• **Tasks**:
[A] In the text on structured logging, what does the correlationId field let you follow?
[B] List the properties that, according to the text on structured logging, a structured schema gives your logs.
[C] Continue the text on structured logging from the point at which it stops.

• **Text shown**:
^^^^^^^^^^^^^^^^
Structured Logging Is Your Friend
Consider each request and response related to an AI model a first-class citizen in your observability stack. Instead of dumping raw prompts into your logs, you define a consistent schema — a shape your logs follow. This way, the logs can be searched, filtered, aggregated, and visualised.

Here’s what a structured log entry might look like:
{
"@timestamp": "2025-07-26T12:43:21.333Z",
"correlationId": "abc123xyz0",
"tenantId": "tenant_a",
"feature": "smart_summary",
"model": "gpt-4",
"promptType": "retrieval_augmented",
"promptTokens": 1420,
"completionTokens": 215,
"status": "success",
"latencyMs": 1280
}
This tiny piece of structure unlocks massive value making your logs:
- Searchable: Filter by feature, tenant, model, or status
- Aggregable: Sum token usage across tenants or time
- Visualisable: Chart usage spikes or latency outliers
- Traceable: Follow a single user request across multiple layers using
correlationId
You’re not just logging anymore. You’re measuring, debugging, and tracing cost drivers.
Thanks to open source tools like Kibana or Grafana, you can plug these logs into real dashboards at a reasonable price tag, or even without spending a dime at all.
Dashboards and Alerts That Actually Matter
Once you’ve got structured logs flowing into Elasticsearch or any other log store, tools like Kibana or Grafana become powerful allies. You’re no longer just storing logs, you’re asking questions and getting answers in real time.

Here are three metrics you should consider plotting on your dashboard.
Feature Usage Over Time
See how specific AI-powered features like text_analysis or smart_summary are used throughout the day. The dashboard above shows simple request volumes for a specific feature over time, but you could take it even further. Break it down by tenantId , model , or status to spot:
- Usage spikes from specific tenants
- Rollout patterns after a new release
- Unexpected load on older models (e.g. fallback to
gpt-3.5)
^^^^^^^^^^^^^^^^
Stored items:
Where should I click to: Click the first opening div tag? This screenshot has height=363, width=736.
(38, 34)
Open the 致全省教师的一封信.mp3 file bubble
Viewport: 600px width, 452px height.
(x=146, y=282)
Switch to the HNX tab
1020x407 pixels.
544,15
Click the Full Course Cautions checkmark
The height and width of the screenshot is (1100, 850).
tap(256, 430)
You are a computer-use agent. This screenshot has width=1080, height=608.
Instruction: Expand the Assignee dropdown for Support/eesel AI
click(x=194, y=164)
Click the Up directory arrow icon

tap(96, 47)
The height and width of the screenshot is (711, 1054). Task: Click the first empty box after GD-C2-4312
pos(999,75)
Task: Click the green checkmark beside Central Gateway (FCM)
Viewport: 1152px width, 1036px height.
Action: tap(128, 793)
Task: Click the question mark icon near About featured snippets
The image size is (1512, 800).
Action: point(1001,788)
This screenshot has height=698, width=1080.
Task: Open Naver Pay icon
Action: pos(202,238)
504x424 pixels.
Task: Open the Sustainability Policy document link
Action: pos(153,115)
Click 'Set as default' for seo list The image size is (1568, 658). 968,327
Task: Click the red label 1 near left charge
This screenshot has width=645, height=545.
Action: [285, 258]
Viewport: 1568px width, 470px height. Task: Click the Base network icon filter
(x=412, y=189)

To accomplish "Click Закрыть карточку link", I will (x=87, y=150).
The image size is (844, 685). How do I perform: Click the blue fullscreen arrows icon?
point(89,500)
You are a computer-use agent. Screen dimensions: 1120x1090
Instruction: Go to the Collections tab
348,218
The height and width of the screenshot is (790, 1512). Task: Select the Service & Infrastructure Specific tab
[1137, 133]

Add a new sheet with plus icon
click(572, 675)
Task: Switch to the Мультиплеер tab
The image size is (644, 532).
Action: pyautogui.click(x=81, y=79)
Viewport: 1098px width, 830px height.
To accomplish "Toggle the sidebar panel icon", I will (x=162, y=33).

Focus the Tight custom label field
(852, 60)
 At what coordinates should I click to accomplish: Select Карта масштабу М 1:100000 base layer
^^^^^^^^^^^^^^^^
• **Answers to this exercise**:
[A] A single user request across multiple layers.

[B] Searchable, Aggregable, Visualisable, Traceable

[C]
Cost Heatmap
Use promptTokens and completionTokens as a proxy for cost (you can multiply by model-specific pricing, if it’s straightforward enough). It lets you easily visualise which tenants or features drive your AI cost. This instantly tells you:
- Which tenants generate most of the load
- Which features are driving your AI bill
- Where you can optimise or throttle usage
Live Alerts
Structured logs unlock real-time alerting. Set up automatic triggers like:
- High latency alert: if
latencyMs > 1500over the last minute - Failure burst alert: if multiple
status == failurelogs happen in a short window - Usage spike alerts: if a single tenant’s token usage exceeds expected norms

Beyond alerts, you can add actionable insights right into your dashboard. For example, you might find it useful to know top five requests that took the longest to process at any given time. Adding useful information — such as correlationId — makes the insight immediately actionable.

Closing Thoughts
AI is powerful, but it’s also unpredictable. When your business depends on it, you can’t afford to guess what’s happening under the hood.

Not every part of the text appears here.